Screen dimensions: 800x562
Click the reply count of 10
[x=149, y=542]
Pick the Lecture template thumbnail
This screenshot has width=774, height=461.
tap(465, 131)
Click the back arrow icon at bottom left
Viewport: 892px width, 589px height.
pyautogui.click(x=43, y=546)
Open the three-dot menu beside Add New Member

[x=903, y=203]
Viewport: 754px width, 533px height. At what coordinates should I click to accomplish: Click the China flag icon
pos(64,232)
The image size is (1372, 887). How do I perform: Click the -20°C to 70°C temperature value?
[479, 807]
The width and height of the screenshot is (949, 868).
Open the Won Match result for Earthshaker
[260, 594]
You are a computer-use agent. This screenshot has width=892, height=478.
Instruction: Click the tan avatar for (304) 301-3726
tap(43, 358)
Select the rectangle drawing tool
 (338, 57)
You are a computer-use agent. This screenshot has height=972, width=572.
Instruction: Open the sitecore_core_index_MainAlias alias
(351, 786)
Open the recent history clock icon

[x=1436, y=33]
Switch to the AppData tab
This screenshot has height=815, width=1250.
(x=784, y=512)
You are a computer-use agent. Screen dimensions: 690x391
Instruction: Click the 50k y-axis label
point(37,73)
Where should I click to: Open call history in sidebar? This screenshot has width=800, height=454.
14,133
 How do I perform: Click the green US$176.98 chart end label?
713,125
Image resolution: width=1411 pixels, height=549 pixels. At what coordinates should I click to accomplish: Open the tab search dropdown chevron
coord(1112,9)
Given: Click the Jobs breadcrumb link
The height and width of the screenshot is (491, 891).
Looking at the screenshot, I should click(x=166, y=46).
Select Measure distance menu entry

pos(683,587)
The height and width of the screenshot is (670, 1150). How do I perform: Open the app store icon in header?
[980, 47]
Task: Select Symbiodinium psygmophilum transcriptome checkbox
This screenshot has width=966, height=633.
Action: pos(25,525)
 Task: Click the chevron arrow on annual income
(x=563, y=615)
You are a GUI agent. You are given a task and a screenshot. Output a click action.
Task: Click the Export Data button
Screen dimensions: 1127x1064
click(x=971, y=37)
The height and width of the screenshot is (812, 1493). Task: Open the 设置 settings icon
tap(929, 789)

TASK PROMPT ▸ Exactly and in full, write out the lines from the one containing "The height and width of the screenshot is (670, 1150)." through the end of the listing.

COMPLETED TASK ▸
The height and width of the screenshot is (670, 1150). How do I perform: Open the app store icon in header?
[980, 47]
Task: Select Symbiodinium psygmophilum transcriptome checkbox
This screenshot has width=966, height=633.
Action: pos(25,525)
 Task: Click the chevron arrow on annual income
(x=563, y=615)
You are a GUI agent. You are given a task and a screenshot. Output a click action.
Task: Click the Export Data button
Screen dimensions: 1127x1064
click(x=971, y=37)
The height and width of the screenshot is (812, 1493). Task: Open the 设置 settings icon
tap(929, 789)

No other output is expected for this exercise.